Data listing =>
-=-=-=-=-

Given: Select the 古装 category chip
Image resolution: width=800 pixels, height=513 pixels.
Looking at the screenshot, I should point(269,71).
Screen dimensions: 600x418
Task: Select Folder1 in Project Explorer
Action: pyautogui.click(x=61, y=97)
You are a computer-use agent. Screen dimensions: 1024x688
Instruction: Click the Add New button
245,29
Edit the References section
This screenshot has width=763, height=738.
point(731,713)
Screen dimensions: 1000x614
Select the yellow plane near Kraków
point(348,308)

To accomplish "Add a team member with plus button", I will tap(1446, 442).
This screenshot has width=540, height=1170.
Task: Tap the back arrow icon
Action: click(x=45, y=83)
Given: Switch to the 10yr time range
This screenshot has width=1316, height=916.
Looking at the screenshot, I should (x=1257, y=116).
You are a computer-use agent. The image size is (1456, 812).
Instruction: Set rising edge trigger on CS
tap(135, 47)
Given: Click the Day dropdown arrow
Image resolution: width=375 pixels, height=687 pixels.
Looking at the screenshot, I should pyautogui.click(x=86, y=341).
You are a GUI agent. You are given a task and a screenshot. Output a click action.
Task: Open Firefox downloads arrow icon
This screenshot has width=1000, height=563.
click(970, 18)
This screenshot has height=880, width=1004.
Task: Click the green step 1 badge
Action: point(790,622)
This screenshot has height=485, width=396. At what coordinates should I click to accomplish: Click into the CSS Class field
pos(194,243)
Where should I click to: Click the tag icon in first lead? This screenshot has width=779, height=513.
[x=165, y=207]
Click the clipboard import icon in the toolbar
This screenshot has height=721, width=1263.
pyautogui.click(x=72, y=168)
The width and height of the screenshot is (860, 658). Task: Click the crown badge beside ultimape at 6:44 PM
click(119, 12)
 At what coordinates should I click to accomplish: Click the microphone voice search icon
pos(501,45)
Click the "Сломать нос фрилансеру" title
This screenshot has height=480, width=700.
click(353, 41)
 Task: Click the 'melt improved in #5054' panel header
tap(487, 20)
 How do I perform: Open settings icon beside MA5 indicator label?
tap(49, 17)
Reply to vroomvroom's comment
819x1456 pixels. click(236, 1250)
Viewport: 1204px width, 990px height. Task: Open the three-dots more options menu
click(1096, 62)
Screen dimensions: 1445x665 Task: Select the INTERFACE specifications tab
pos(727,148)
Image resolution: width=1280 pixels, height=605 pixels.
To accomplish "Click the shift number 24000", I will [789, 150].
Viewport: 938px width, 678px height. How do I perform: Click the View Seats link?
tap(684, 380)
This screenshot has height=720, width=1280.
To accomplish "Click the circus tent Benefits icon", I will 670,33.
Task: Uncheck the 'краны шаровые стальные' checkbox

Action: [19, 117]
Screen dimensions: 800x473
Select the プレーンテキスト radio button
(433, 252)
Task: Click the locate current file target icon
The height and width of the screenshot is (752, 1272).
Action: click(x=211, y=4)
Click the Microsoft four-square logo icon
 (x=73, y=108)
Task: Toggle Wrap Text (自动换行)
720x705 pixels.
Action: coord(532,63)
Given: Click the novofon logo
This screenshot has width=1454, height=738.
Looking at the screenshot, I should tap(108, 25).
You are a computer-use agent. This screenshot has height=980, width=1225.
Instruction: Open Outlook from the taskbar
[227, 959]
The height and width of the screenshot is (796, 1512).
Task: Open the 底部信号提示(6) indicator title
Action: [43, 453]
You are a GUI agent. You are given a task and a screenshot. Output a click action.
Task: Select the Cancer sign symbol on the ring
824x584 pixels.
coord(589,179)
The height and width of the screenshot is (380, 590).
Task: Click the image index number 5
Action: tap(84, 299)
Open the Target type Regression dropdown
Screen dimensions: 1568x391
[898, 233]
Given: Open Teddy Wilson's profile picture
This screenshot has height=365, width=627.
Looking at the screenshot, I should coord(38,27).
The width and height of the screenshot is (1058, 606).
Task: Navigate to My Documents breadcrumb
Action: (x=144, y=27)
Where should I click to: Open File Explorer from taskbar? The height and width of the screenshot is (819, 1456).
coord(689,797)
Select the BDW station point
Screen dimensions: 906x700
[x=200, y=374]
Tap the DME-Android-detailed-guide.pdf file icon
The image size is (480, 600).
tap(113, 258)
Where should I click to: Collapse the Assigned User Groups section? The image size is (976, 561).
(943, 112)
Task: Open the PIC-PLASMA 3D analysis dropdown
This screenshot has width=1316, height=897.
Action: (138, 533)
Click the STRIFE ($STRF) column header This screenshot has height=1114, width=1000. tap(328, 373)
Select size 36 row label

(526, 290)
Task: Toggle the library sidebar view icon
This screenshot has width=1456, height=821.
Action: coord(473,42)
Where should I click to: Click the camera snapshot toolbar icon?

-=-=-=-=-

Directions => The expected output is the lines from the one holding "Where should I click to: Collapse" through the last line of the data, exactly as they appear, with nothing before or after.

Answer to the problem =>
Where should I click to: Collapse the Assigned User Groups section? The image size is (976, 561).
(943, 112)
Task: Open the PIC-PLASMA 3D analysis dropdown
This screenshot has width=1316, height=897.
Action: (138, 533)
Click the STRIFE ($STRF) column header This screenshot has height=1114, width=1000. tap(328, 373)
Select size 36 row label

(526, 290)
Task: Toggle the library sidebar view icon
This screenshot has width=1456, height=821.
Action: coord(473,42)
Where should I click to: Click the camera snapshot toolbar icon?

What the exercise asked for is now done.